Vassar heard one of them coming toward the crest of the hill that was red with heroic blood. It came through the air with the uncanny roar of an express train. The sound rose until the heavens quivered with the howl of a cyclone.

And then came the crash squarely in the center of our trenches! An explosion followed that rocked the earth and sent a great billowing cloud of smoke and dust high over the treetops into the skies. Fragments of the débris were hurled half a mile in every direction. No living thing was left to tell the story within a hundred yards of the spot. A breach had been made in the trenches through which a regiment might have charged as over an open field. For eighteen hours this terrific hail of huge projectiles continued without pause. The dull thunder was incessant and its vibration shook the world in tremors as from an earthquake.

With grim persistence our men still clung to what was left of their trenches until the night of the second day.
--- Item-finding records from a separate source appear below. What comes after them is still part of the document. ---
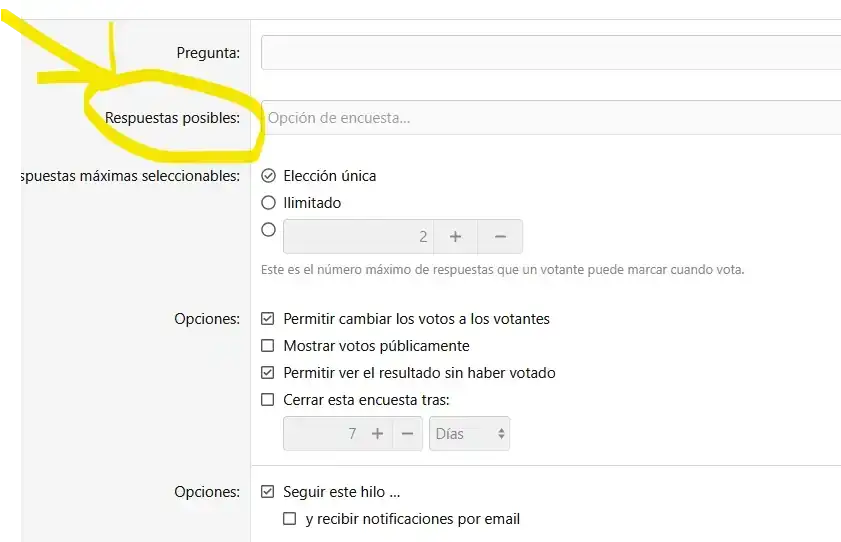
Task: Open the "Días" time unit dropdown
Action: (x=470, y=434)
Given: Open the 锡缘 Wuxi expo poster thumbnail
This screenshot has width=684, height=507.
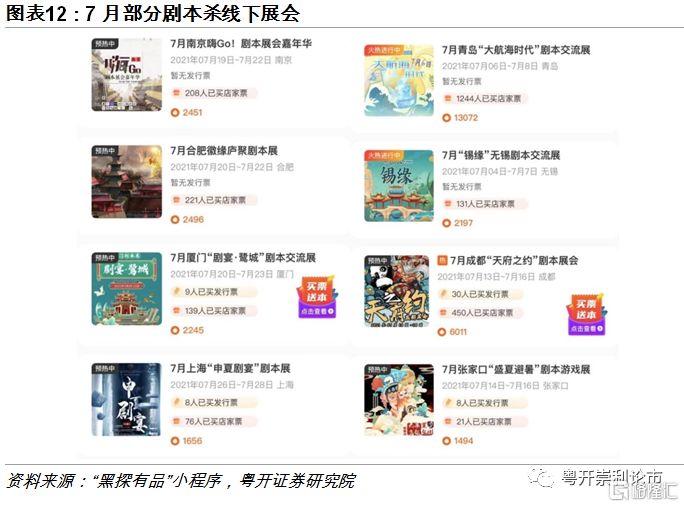Looking at the screenshot, I should pos(399,186).
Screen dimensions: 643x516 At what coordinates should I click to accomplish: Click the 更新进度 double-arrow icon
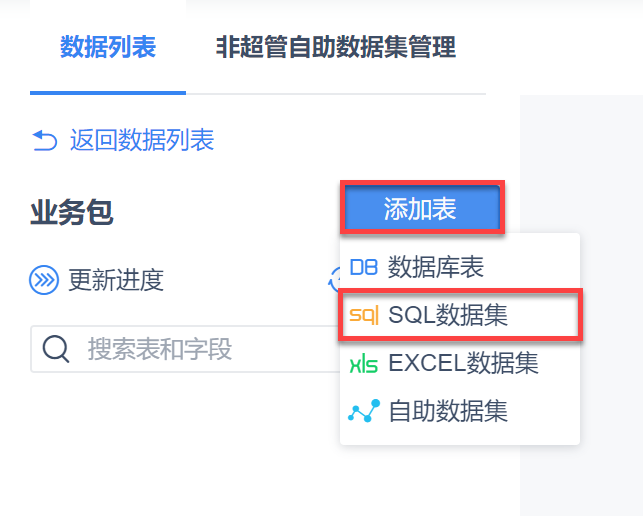[45, 281]

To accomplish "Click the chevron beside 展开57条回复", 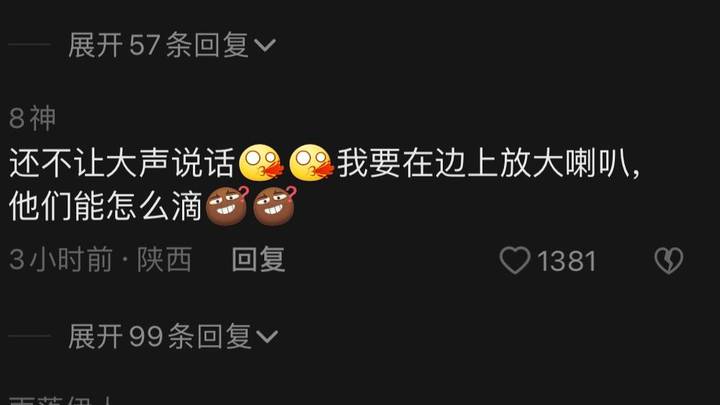I will click(265, 45).
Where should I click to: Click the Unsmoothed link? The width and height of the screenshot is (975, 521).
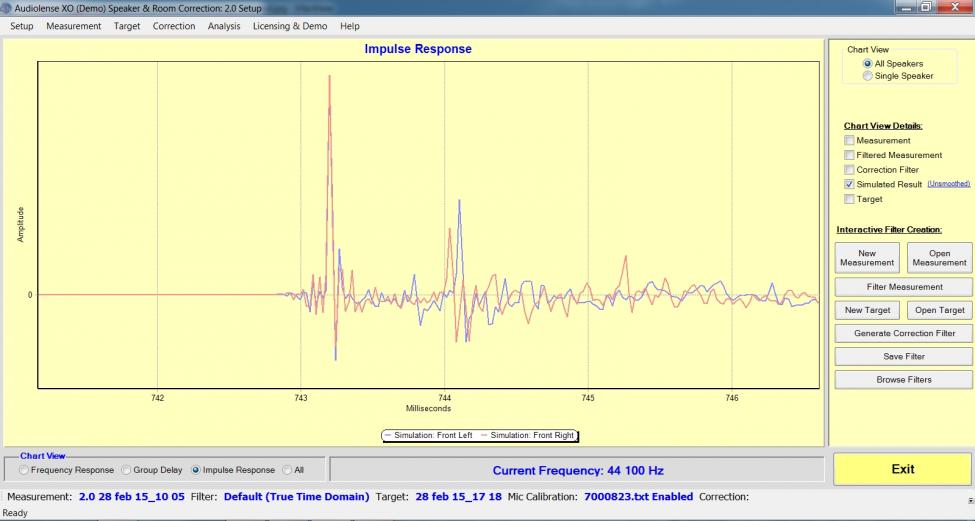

Hood sullenly ordered the retreat to his last line of entrenchments resting on Babylon. The discovery of the movement lead to a fierce rear guard action with the pursuing cavalry of the enemy. Their great field searchlights now swept the heavens and flooded every open space with deadly glare.

The attacking cavalry fell into ambush carefully prepared and were annihilated. They didn’t repeat the attack. But our guns had no sooner limbered up and withdrawn from their position when a squadron of the new steel cavalry, guided by the searchlights, charged at full speed seventy miles an hour down the turnpike straight into our retreating infantry. An armored automobile, spitting a storm of lead from its machine guns, plunged headlong into a regiment of volunteers, worn and half-starved and ready to fall for the lack of sleep. The huge wheels rolled over prostrate men like a great juggernaut, hurling others into the fields and dashing them among the limbs of trees.

The monster stopped at last choked by the mangled bodies caught in its machinery. A hundred desperate men swarmed over its sides and in a fierce hand to hand fight captured the car and killed its crew.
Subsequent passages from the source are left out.